In the best-case scenario, the receiving cost center can decide for itself whether it procures the service from internal or external contractors.

Check

A check is a necessary but not sufficient element of feedback-loops. The actual results of any activities are assessed and compared with the corresponding target values. This is followed by a variance analysis and the decision as to with which corrective actions the targeted situation can be restored.

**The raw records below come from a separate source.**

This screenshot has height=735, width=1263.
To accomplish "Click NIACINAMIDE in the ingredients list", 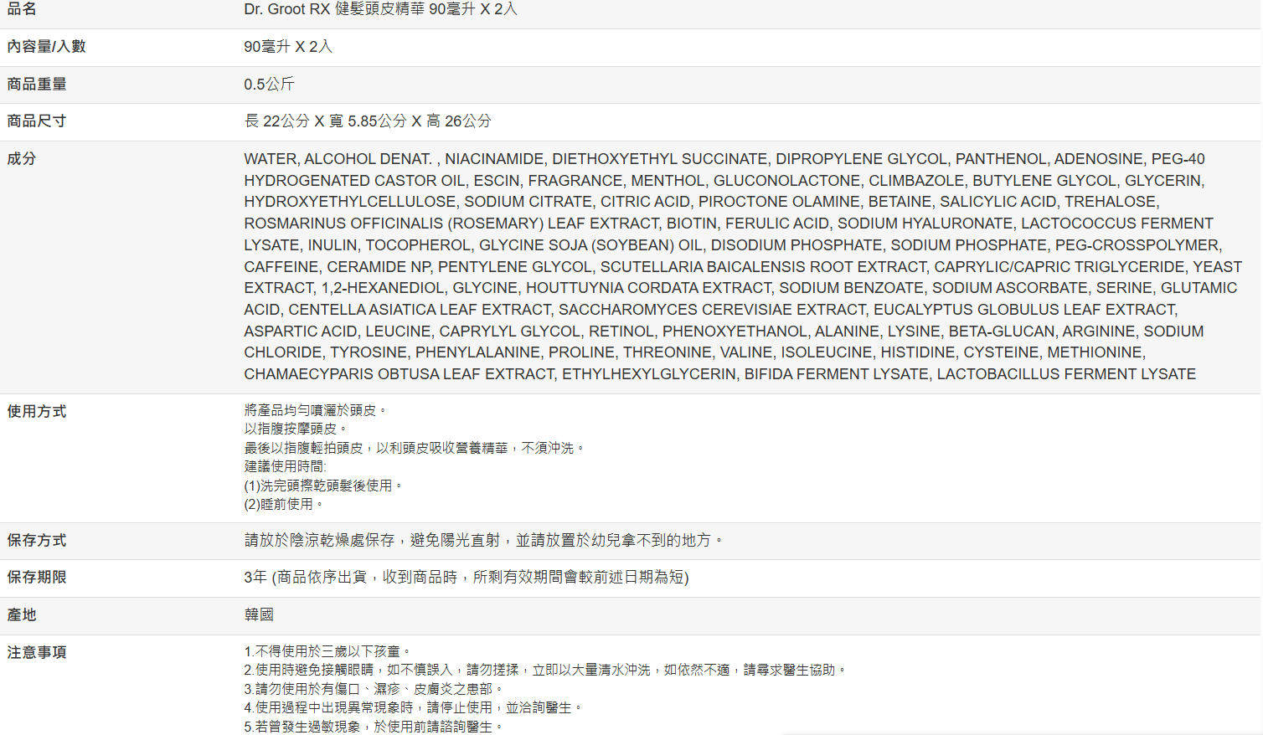I will tap(494, 159).
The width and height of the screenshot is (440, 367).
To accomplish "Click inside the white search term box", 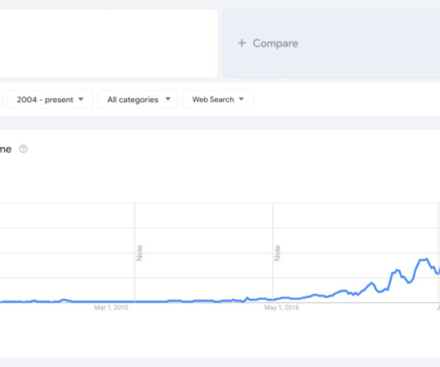I will pyautogui.click(x=109, y=43).
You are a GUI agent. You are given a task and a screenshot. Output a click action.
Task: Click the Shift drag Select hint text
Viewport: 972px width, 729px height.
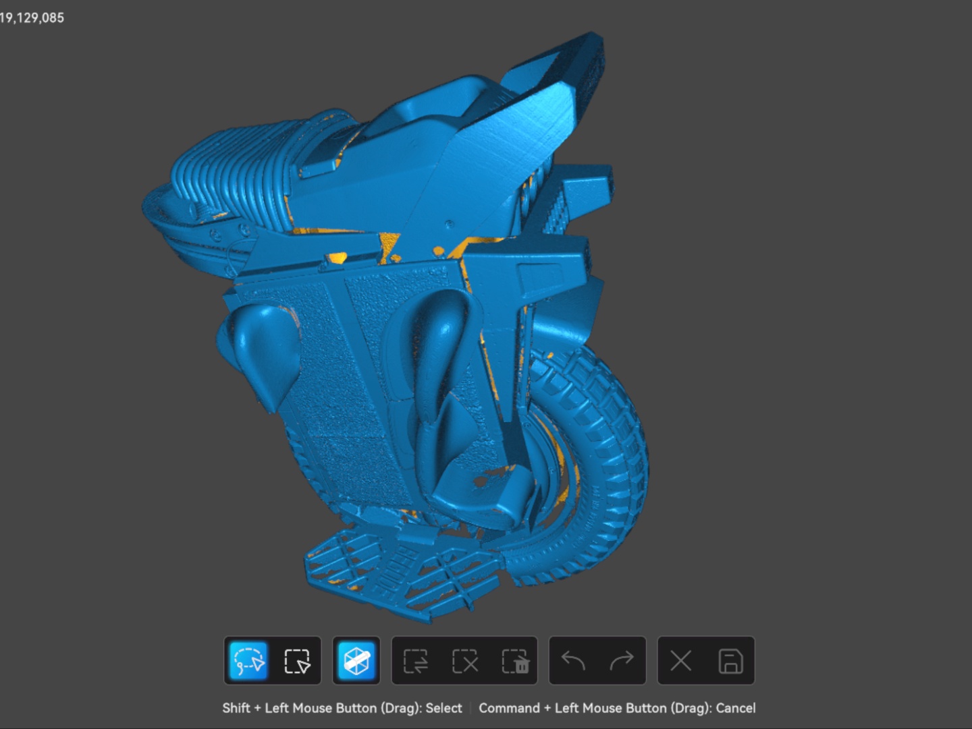click(342, 708)
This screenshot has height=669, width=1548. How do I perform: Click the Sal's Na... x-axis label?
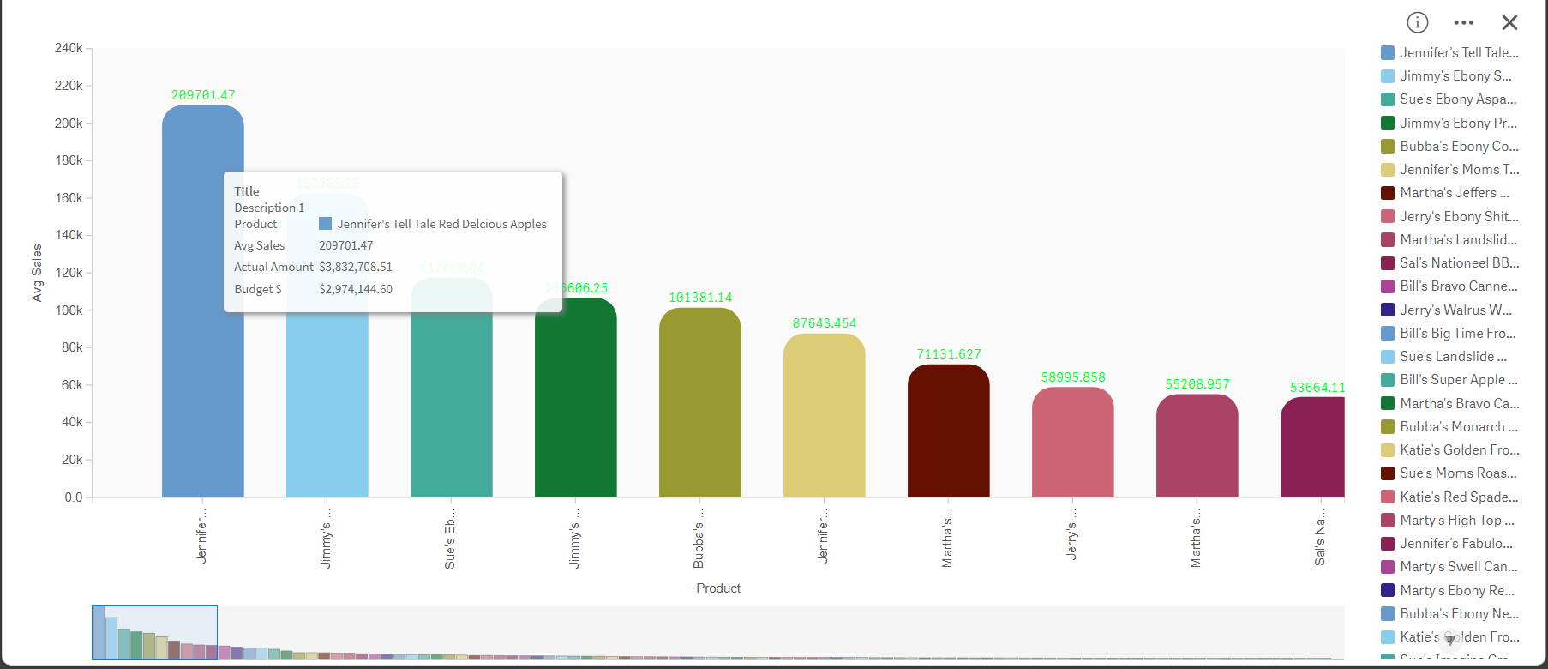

Contribution Margin II or CM 2

Misleading term in multilevel and multidimensional contribution accounting. CM II is reported by various ERP vendors as the difference between net revenue and full product cost. Due to the allocations necessary to calculate the full product cost, this CM II is no longer a real CM. In the relevant literature, e.g., Kilger (1988, p.73) or Kilger, Pampel, Vikas, (2002, p.531), CM II does not occur with included fixed costs. We recommend using descriptive names for the levels after CM I, since other fixed costs are to be deducted from CM I in the product dimension than in the customer dimension.

Controller

Controllers provide management support to managers at all levels. They develop and implement all necessary instruments and systems that managers need for performance and value-based integrated planning and control (see the Controller’s Dictionary CWB, and the mission statement of the International Group of Controlling).

Controlling

Controlling is managers’ task (keep your business under control). With their instruments and advice, controllers enable managers at all levels to carry out controlling.

Cost allocation

“The assigning of indirect costs to the chosen cost object (Horngren, 1999)”. It makes sense to allocate costs directly dependent on the activity level of a serving cost center to other cost centers or product units, since these are proportional production costs. However, fixed cost center costs can never be correctly allocated to other cost centers or products due to a lack of a direct cause-and-effect-relationship. This is why fixed cost allocation does not occur in a truly decision-oriented management accounting system.

Cost of sales method

Under this method the net revenues for the period are compared with the product costs of the products sold during the period. The product costs of changes in inventories of semi-finished and finished goods are reported in inventories.

Cost position

A company has a better cost position than that of its competitors if its value-added costs per unit are lower. While it may not be possible to precisely calculate this figure, cost-cutting opportunities must be sought constantly and everywhere in the company in order to survive price competition and to maintain profitability.

Customer benefit

Ratio of the benefits that a customer expects from his purchase decision to the disadvantages he incurs with the purchase (his own application costs). Also known as the cost/benefit ratio.

Delivery reliability

Measure of the degree of compliance with agreed delivery dates. Delays are usually measured in days or hours. This key figure can be used for vendors, production items, warehouse receipts, and deliveries to customers.

Disburdening costs

Costs charged from one cost center to another or to orders (like with credit and debit accounts in financial accounting). This transfer of costs leads many cost center managers to believe that it is good if they can pass on their own costs (including those allocated) in full or even with a surplus to others.
From a business point of view, disburdening makes no sense. Costs are budgeted and incurred in the serving cost center and should be controlled there. The proportional costs of the services rendered are charged to the receiving cost centers or orders. The planned fixed costs and the spending variances remain in the origin cost center. From there, they are transferred by means of stepwise contribution accounting.

Effectivity

Effectivity means “Doing the right things”.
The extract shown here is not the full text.